- Born: Hussein al-Khalil 1955 (age 70–71) Burj al-Barajneh, Beirut, Lebanon

= Hussein al-Khalil =

Lebanese Hezbollah leader (born 1955)

Hussein al-Khalil (حسين الخليل; 1955 –) is a senior figure within Hezbollah. After serving as a commander in the Palestinian militant group, Fatah, he became involved with Hezbollah, founding and heading its security services. He later moved to Hezbollah's political wing, serving as an advisor to secretary-general Hassan Nasrallah for over 20 years.

== Biography ==
Al-Khalil studied mathematics. In the 1970s, he was a member of the Palestinian militant group, Fatah.

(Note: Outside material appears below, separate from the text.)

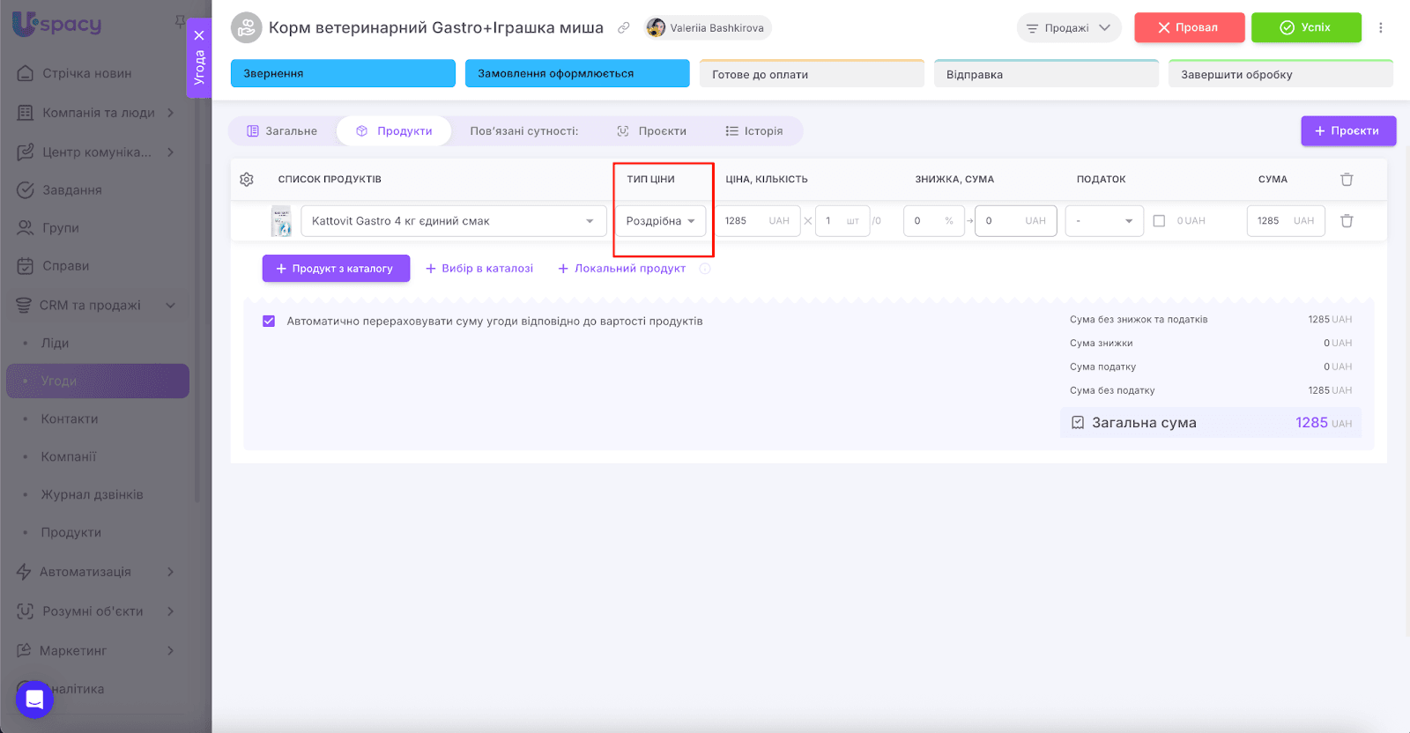Viewport: 1410px width, 733px height.
Task: Select the Готове до оплати stage
Action: point(811,75)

During the 1978 South Lebanon conflict, he served as a commander in Tyre. After Fatah evacuated to Tunis in the 1982 Lebanon War, he became involved with Hezbollah, which was then in its early days. In 1982, Al-Khalil set up and oversaw Hezbollah's intelligence services in the Beqaa Valley in conjunction with Islamic Amal. In 1985, he was part of Hezbollah leadership in southern Lebanon and met with Syrian President Hafez al-Assad during the Lebanon hostage crisis.

Al-Khalil pulled back from military operations and became involved in Hezbollah's political wing. Around 1990, he was appointed head of the Politburo, a group of 15 clergy who organize committees related to recruitment, propaganda, and support services. In 1995, he was first appointed as a political advisor to secretary-general Hassan Nasrallah, a position he held until Nasrallah's death in 2024. He has been called Nasrallah's "political right-hand man" and Hezbollah's "second-in-command".

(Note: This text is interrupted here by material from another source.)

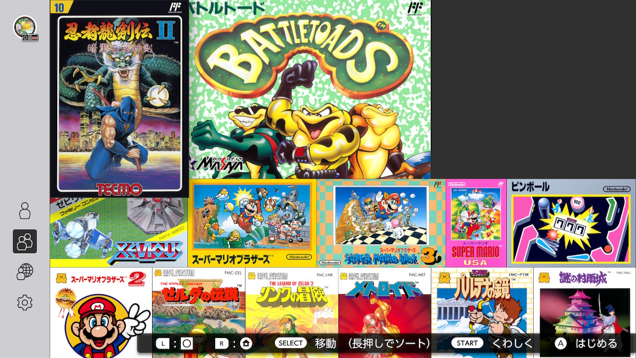Open the settings gear icon

pos(25,302)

During the Second Intifada, Al-Khalil said that Hezbollah supported Palestinians but would not fight for them or permit them to attack Israel from Lebanese territory. He told Washington Report on Middle East Affairs that the US categorizes people as terrorists if they do not support US interests, which is leading to anti-American sentiment. In 2003, he criticized a US proposal to resolve the conflict between Israel and Palestine, stating that the US was acting in Israeli interests. Additionally, he declined US demands that Hezbollah disarm and withdraw from southern Lebanon.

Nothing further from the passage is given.